Questions posées aux responsables des ressources électroniques

• Que pensez-vous de la gestion intégrée des ressources électroniques ?

• Avez-vous des craintes ou des espoirs concernant cette possibilité de travailler intégrant la collection électronique dans le système de gestion?

• Dans le cadre de votre bibliothèque, en termes d’organisation du travail, les tâches liées à la gestion des ressources électroniques vont-elles changer ?

• Est-ce qu’une solution intégrée peut engendrer une baisse des effectifs ou est-ce que les ressources consacrées à la saisie des données vont être consacrée à des tâches d’amélioration de la visibilité des ressources ?

• Est-ce que les processus de travail devraient s’adapter aux logiciels ou le contraire ?

• Concernant les métadonnées, que souhaiteriez-vous changer par rapport à la situation actuelle ?

• Quelles sont vos attentes en termes de simplification du travail ? De contrôle et de corrections des données ?

• Concernant la base de connaissances proposée par un fournisseur commercial, y a-t-il ou non un problème de captivité ?

• Qu’en est-il des ressources non disponibles dans la base de connaissance ? Avez-vous des craintes sur les difficultés de signaler les ressources locales dans une base globalisée?

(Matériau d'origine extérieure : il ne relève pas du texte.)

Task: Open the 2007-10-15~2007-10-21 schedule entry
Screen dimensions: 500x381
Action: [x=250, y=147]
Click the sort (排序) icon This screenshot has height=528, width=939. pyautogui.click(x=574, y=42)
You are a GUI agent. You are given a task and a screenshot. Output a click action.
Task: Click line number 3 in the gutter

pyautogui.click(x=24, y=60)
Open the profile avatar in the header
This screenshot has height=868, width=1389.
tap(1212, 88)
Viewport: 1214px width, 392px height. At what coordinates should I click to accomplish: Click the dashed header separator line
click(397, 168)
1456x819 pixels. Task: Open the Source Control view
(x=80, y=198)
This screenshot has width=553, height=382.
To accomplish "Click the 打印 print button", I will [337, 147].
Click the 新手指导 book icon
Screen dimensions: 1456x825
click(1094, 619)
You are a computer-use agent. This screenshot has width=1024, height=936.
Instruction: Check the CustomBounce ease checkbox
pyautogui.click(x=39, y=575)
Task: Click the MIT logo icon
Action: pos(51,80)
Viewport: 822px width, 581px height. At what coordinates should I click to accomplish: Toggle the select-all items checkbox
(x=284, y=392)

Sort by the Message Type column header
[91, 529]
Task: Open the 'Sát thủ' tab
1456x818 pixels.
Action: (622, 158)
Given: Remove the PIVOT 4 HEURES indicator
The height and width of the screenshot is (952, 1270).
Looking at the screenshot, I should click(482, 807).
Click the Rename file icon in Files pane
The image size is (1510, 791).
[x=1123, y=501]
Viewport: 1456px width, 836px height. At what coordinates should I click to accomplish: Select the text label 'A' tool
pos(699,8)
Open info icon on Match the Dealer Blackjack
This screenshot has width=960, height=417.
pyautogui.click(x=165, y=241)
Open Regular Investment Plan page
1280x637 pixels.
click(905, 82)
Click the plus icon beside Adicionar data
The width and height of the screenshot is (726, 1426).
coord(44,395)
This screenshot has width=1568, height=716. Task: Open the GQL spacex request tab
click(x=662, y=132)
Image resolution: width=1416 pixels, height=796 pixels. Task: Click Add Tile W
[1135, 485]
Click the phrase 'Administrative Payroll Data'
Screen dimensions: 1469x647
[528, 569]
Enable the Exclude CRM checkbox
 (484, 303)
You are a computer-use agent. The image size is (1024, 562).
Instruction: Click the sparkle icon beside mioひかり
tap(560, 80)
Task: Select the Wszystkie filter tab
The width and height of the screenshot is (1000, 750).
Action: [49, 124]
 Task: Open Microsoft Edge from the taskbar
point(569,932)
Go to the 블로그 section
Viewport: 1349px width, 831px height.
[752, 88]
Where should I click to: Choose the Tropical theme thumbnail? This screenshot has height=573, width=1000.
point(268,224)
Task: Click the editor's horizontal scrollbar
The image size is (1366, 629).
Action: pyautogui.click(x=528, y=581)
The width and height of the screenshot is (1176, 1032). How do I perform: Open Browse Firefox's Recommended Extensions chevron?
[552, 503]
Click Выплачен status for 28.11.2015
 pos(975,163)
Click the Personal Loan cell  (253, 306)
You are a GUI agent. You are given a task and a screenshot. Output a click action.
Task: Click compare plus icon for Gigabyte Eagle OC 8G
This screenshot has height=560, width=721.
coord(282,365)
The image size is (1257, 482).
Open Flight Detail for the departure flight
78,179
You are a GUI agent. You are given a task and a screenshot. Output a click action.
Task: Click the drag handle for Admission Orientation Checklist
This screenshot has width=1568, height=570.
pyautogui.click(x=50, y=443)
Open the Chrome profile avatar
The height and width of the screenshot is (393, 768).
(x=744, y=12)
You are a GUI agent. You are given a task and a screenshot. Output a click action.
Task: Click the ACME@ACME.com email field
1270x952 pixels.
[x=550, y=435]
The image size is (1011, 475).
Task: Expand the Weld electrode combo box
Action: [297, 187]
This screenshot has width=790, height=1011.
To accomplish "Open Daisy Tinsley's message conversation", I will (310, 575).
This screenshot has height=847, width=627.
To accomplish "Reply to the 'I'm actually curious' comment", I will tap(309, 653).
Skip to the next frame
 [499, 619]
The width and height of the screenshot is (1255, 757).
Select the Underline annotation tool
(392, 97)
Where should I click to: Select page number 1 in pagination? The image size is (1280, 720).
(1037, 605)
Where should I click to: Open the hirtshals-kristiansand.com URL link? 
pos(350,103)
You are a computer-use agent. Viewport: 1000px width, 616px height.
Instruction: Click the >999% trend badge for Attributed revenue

• Est-ce que les améliorations liées à une gestion intégrée des ressources électroniques auront une influence concernant le processus d’acquisition et l’évolution de la collection ?

Questions posées aux bibliothécaires en contact avec le publique

• Quand vous aidez un usager à chercher un ouvrage, lui proposez-vous la version électronique de l’ouvrage ?

• Systématiquement ou seulement s’il n’y a pas de version papier disponible ?

• Comment cherchez-vous des ressources électroniques ?

• Avez-vous reçu des directives ou des informations sur comment présenter les ressources électroniques aux usagers?

• Est-ce qu’il y a des usagers qui vous demandent directement des livres électroniques ?

• Avec quelle fréquence?

• Ressentez-vous une perte de maîtrise ou de connaissance sur le contenu de la collection de votre bibliothèque (physique ou virtuelle)?

  1.  (retour)↑  Les numéros entre crochets renvoient à la bibliographie en fin d'article.